Aus Sicherheitsgründen ist Vitalina mittlerweile nach Kiew gezogen. Doch sie wird sich weiter für Frauen- und LGBTIQ-Rechte einsetzen. Ihren Mut kann ihr niemand nehmen.
Hab keine Angst davor zu tun, woran du glaubst - das, wofür dein Herz schlägt.
Über 30 Angriffe rechtsextremer Gruppen wurden in der Ukraine von Amnesty International seit April 2017 registriert, doch nur in einem dieser Fälle gab es bis jetzt rechtliche Konsequenzen. Der Raum für zivile Menschenrechtsarbeit in der Ukraine schrumpft und Frauen und LGBTIQ-Personen bzw. Aktivist*innen, die für Frauenrechte und LGBTIQ-Rechte arbeiten, sind besonders von der Gewalt rechtsextremer Gruppen bedroht.

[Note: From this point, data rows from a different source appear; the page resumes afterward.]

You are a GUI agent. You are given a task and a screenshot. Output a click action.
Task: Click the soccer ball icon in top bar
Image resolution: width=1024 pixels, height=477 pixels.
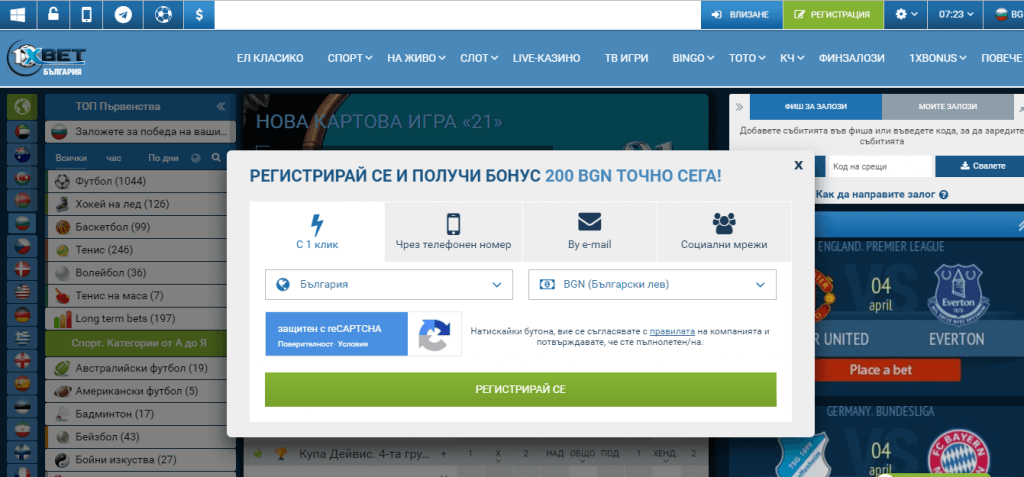tap(162, 15)
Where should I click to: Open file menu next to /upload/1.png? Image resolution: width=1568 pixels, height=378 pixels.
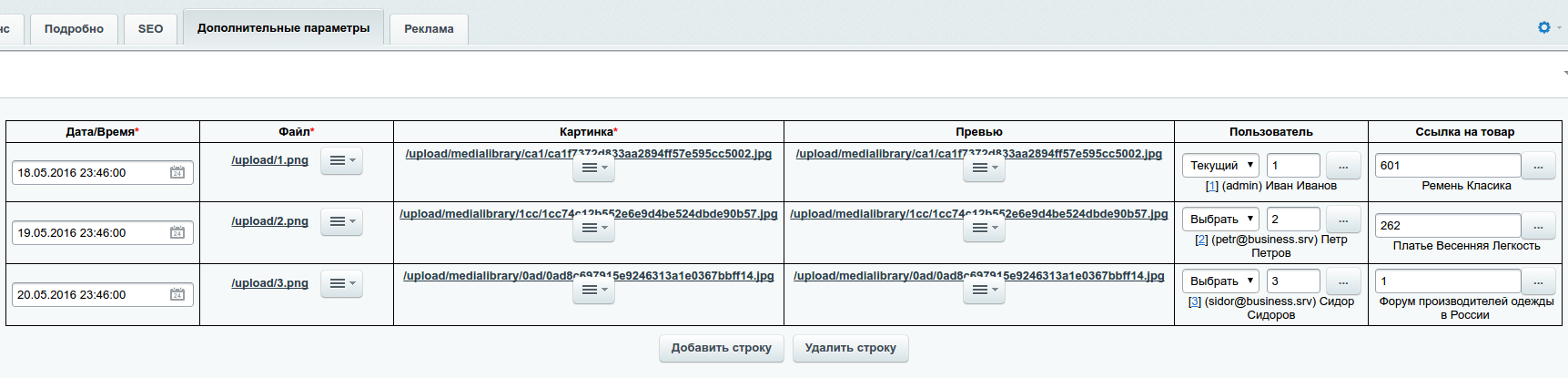click(x=341, y=160)

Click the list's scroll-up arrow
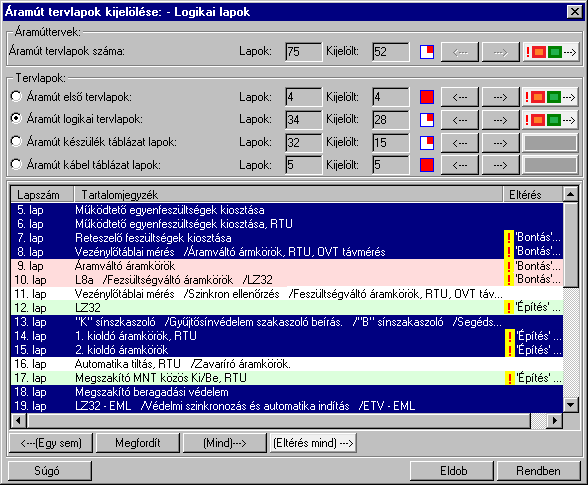571,194
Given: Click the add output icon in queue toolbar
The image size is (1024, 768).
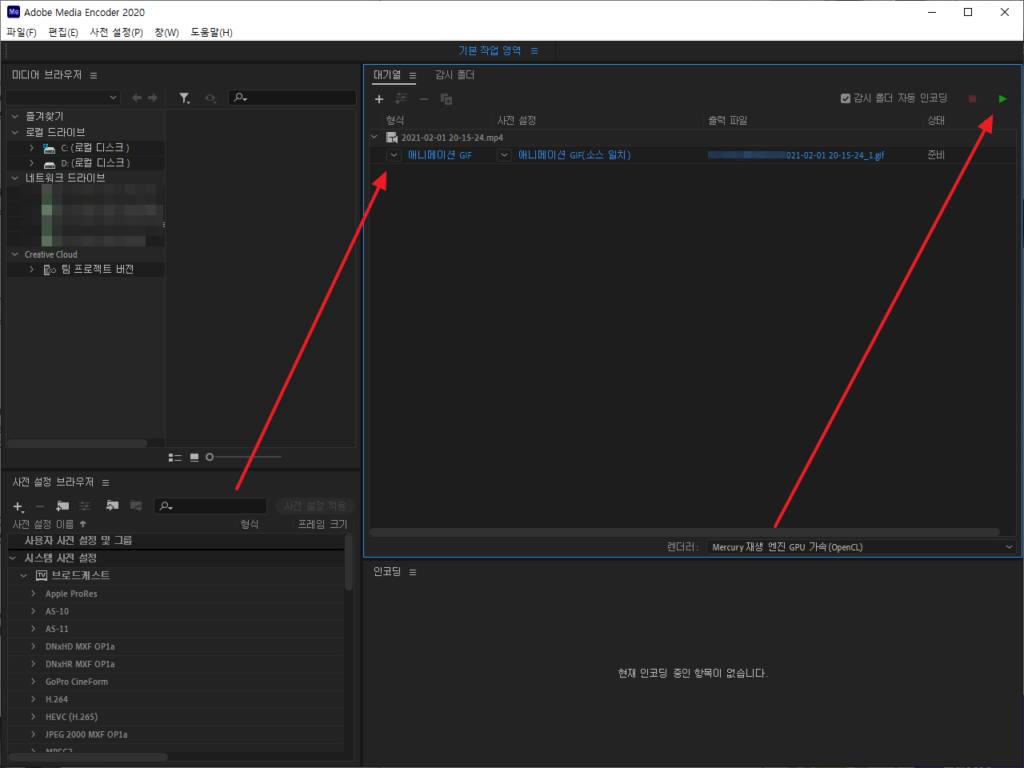Looking at the screenshot, I should coord(401,99).
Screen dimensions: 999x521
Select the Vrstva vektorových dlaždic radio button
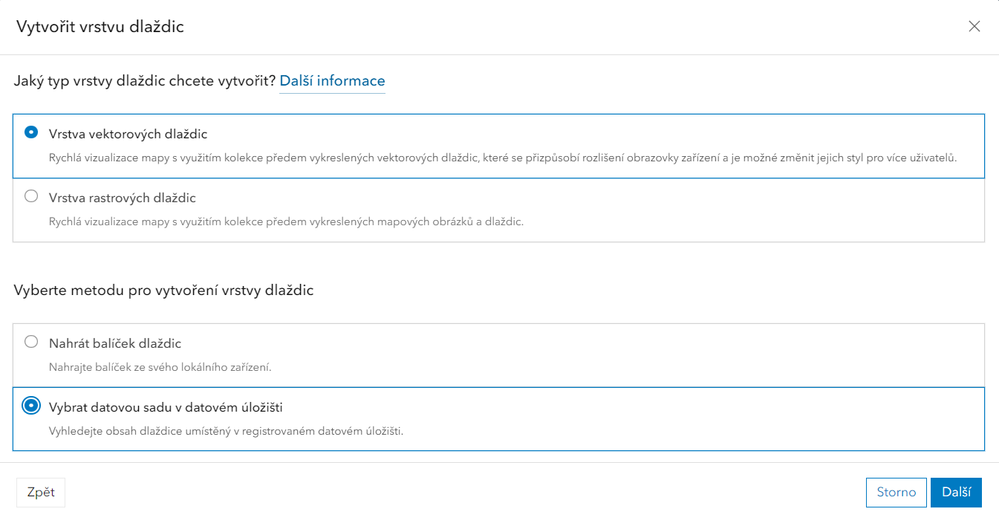[32, 132]
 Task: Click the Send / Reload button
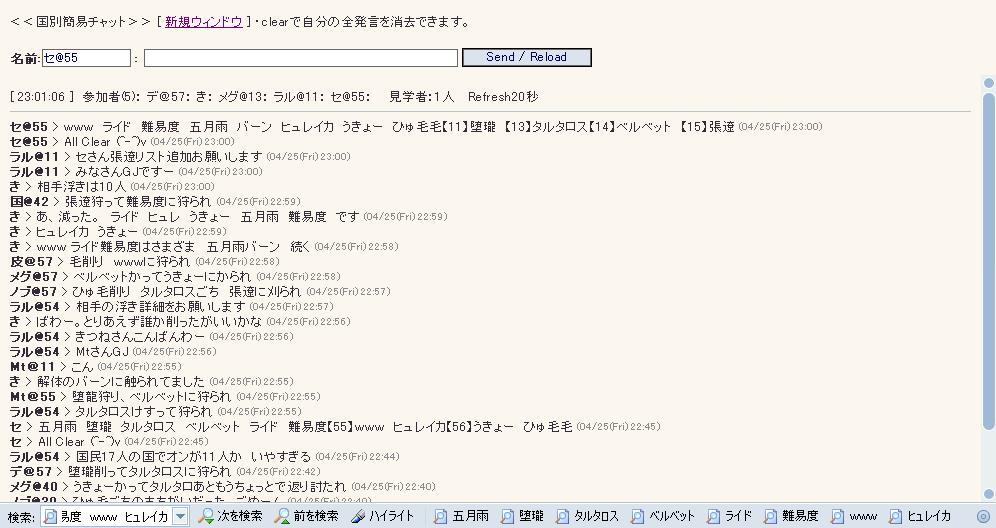pyautogui.click(x=527, y=57)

Dass die Täter*innen in den allermeisten Fällen völlig ungestraft bleiben, ist ein klares Zeichen für beide Seiten. Gewaltbereite rechtsextreme Gruppen sind dadurch ermutigt, noch aggressiver aufzutreten, während Menschenrechtsverteidiger*innen eingeschüchtert und in ihrer für die ukrainische Gesellschaft essentiellen Arbeit behindert werden.
Es ist dringend notwendig, dass die ukrainischen Behörden das Problem wachsender Gewalt durch rechtsextreme Gruppen anerkennen und notwendige Änderungen an den Richtlinien und Regeln vornehmen, die das Verhalten der Polizei bei öffentlichen und geschlossenen Versammlungen regeln. Es müssen wirksame Schutzmaßnahmen ergriffen werden, insbesondere für Frauenrechte- und LGBTIQ-Aktivist*innen, um ein sicheres und förderliches Umfeld für Vitalina und andere Menschenrechtsaktivist*innen in der Ukraine zu gewährleisten.
Dieser Appell ist abgelaufen. Vielen Dank allen, die sich eingesetzt haben!